── Extrait choisi ──

Yvette Z’Graggen dans les secrets de sa famille

LITTERATURE ROMANDE : " Mémoire d’elles " ou l’histoire de ce qui n’a jamais été dit. Entre une mère et sa fille, d’une génération à l’autre.

On l’appelait encore Bébé Fragile et innocente, Yvette Z'Graggen avait quatre ans à la mort de sa grand-mère Jeanne. Ce n'est que bien plus tard, lorsque sa mère est morte à son tour et qu'il a faIlu ranger l'appartement, que celle qui est devenue écrivaine a découvert deux lettres qui ont levé un coin de voile sur ce qu'a été la vie de cette grand-mère chérie et par conséquent celle de sa mère Lisi. Ces deux lettres sont le point de départ d'un récit qui, bien qu'étant ancré dans une réalité d'alors, touche d'abord aux êtres et à leurs souffrances intérieures, dont la peur qui tire les traits et empêche le cœur de battre normalement.

Sans témoin, mais par déduction et avec son imagination, Yvette Z'Graggen raconte dans Mémoire d’elles ce qu'a pu être la vie de sa grand-mère dans cette Genève pleine de principes où l'essentiel, comme l'amour, le désir, la douleur, avait aussi son langage diplomatique. Car Jeanne a aimé à une époque où on se mariait parce qu'il ne pouvait en être autrement pour une jeune fille comme il faut.

Elle l'a vue et elle a tout de suite su que c'était lui, Ludwig. Mais leur amour n'a pas supporté le quotidien et ses tracas, le métier de dentiste de Ludwig et le contact obligé avec une clientèle féminine, les longues journées inactives de Jeanne clouée dans leur appartement. Jeanne a peur. "Ou bien n'étais-je pas capable d'aimer autrement qu'avec une passion dévorante, destructrice, parce qu'il y avait en moi un immense manque d'amour à combler? ", se dit-elle déjà. Et Lisi est née et le fossé s'est élargi, plongeant Jeanne dans la déraison, jusqu'au premier trou noir.

───
── Entrées fournies ──

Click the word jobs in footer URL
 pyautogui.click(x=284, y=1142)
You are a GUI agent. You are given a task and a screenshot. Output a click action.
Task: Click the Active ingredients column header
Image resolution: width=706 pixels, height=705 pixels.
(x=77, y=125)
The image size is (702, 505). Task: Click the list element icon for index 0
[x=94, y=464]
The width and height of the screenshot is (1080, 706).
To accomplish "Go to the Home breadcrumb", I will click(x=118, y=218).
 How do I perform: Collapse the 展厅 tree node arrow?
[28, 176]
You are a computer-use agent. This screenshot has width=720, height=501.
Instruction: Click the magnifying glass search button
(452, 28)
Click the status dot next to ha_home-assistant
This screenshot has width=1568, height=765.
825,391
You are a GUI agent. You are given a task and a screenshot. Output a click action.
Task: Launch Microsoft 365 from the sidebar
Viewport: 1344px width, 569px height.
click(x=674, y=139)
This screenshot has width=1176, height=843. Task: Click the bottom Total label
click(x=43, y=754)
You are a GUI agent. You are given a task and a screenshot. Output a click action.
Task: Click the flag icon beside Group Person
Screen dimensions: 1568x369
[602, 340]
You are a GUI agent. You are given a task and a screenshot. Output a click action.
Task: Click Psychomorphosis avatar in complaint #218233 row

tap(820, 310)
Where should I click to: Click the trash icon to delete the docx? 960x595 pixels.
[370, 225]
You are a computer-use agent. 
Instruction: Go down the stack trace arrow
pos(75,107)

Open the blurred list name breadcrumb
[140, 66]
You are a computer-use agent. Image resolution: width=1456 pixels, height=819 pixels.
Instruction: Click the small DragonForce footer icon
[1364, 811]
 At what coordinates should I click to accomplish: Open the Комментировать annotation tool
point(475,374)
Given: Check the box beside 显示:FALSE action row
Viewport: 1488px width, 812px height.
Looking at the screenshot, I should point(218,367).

───

Recopiez fidèlement le passage de l'extrait choisi qui débute aux mots « Elle l'a vue » et s'arrête après « premier trou noir. ».

Elle l'a vue et elle a tout de suite su que c'était lui, Ludwig. Mais leur amour n'a pas supporté le quotidien et ses tracas, le métier de dentiste de Ludwig et le contact obligé avec une clientèle féminine, les longues journées inactives de Jeanne clouée dans leur appartement. Jeanne a peur. "Ou bien n'étais-je pas capable d'aimer autrement qu'avec une passion dévorante, destructrice, parce qu'il y avait en moi un immense manque d'amour à combler? ", se dit-elle déjà. Et Lisi est née et le fossé s'est élargi, plongeant Jeanne dans la déraison, jusqu'au premier trou noir.